No offense to Gianluca. He's a sweet, good-looking guy and, at age 39, refreshingly age appropriate. But I think a confluence of factors ruined any chance we might have had getting more than halfway to first base. Had we both spoken the same language, our conversations might not have been so one-note and one-track. Had my impression of Italian guys not been so poisoned by the ones I'd been coming across, I might not have been so wary and weary. Had I just told him "No" when he asked if I wanted what he wanted, I wouldn't have had to keep promising to let him know when I was free. Had I not turned into the type of guy I hate, I wouldn't have kept failing to be true to my word.

Last Friday afternoon, a day and a half after I arrived back in Rome from Tuscany (naturally, neglecting to contact Gianluca as promised), he gave me one final chance.

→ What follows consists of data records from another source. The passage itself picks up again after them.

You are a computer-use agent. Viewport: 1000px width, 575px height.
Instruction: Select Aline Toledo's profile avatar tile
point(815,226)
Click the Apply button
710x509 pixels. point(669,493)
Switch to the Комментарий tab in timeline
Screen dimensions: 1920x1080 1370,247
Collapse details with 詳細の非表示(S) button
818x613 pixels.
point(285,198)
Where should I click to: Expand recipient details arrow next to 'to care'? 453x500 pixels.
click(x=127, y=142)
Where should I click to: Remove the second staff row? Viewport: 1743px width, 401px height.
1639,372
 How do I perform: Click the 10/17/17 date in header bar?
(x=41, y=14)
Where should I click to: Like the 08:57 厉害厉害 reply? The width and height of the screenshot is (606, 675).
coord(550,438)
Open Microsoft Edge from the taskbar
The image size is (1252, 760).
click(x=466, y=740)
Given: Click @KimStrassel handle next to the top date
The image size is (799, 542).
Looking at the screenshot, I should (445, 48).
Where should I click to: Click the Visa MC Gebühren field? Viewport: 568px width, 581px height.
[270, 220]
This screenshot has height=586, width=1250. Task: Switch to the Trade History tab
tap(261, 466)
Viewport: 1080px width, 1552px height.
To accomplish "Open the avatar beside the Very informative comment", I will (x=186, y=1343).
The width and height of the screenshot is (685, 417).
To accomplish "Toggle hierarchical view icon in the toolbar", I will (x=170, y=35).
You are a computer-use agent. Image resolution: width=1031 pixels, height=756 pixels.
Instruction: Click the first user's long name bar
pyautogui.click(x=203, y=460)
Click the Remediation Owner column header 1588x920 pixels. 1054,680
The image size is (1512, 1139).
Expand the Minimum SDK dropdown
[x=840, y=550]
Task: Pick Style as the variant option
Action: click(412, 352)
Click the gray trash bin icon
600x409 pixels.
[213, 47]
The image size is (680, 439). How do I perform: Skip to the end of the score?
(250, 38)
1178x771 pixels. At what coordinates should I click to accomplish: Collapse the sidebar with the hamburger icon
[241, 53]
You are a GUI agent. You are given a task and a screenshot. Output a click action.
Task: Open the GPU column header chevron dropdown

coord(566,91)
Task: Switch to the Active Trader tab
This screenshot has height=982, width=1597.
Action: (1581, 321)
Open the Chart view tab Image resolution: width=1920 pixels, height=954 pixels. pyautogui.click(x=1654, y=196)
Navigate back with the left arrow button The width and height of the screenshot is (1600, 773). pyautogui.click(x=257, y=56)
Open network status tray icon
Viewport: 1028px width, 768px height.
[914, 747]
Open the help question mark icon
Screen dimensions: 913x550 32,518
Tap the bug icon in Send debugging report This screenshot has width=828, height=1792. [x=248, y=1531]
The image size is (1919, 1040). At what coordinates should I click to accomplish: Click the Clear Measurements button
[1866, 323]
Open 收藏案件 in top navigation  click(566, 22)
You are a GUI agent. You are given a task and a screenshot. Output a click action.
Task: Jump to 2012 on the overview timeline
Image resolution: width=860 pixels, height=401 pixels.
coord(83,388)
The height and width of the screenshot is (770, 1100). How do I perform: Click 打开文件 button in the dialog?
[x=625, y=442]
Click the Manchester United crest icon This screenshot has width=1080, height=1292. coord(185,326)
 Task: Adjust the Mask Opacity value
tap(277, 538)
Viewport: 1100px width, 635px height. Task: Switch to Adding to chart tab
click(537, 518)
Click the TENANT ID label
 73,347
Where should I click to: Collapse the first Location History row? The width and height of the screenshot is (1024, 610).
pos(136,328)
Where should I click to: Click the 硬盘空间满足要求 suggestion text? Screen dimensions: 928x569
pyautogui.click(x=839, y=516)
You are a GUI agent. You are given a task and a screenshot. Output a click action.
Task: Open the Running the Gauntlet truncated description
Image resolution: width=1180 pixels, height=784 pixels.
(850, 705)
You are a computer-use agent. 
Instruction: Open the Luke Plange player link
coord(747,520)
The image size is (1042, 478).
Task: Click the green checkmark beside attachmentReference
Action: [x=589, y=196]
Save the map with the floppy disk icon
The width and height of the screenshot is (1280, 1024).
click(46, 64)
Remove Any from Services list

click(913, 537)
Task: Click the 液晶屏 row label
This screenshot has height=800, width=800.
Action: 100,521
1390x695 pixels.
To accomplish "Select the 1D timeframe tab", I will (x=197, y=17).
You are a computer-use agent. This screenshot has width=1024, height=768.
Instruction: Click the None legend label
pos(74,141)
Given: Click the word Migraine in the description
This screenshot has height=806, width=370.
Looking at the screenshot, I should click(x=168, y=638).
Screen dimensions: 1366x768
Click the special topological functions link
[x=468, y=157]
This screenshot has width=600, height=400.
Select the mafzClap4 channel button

Gianluca: "I want you when you free?"
Me: "Hey, are you going to Circolo later?" [I thought it would be the perfect way to meet him in a crowd and, hopefully, avoid all the premature pillow talk.]
Gianluca: "I don't kniw, but I think no
Eanna meet me at 18:30 near my home?
Or after dinner, I want you"
Me: "Where do you live? Not at 18.30 but maybe later.... I will message you later."
Gianluca: "Ok sexy don't forget me ok? I want you this night"

I didn't forget him, but I didn't write either. The discomforting thing is that I didn't feel guiltier than I did. They (Italian men) had driven me to it.

On Saturday morning, he sent me two final messages:

":-(
No serios man. Delete my contant. Bye"

Then he deleted me from Facebook.

I was relieved, and in one brief remorseful moment, I considered writing him to explain why I'd been such a jerk. In the end, though, I merely offered the one word that comes so easily to me.

"Sorry."

At least I never had to tell him "No."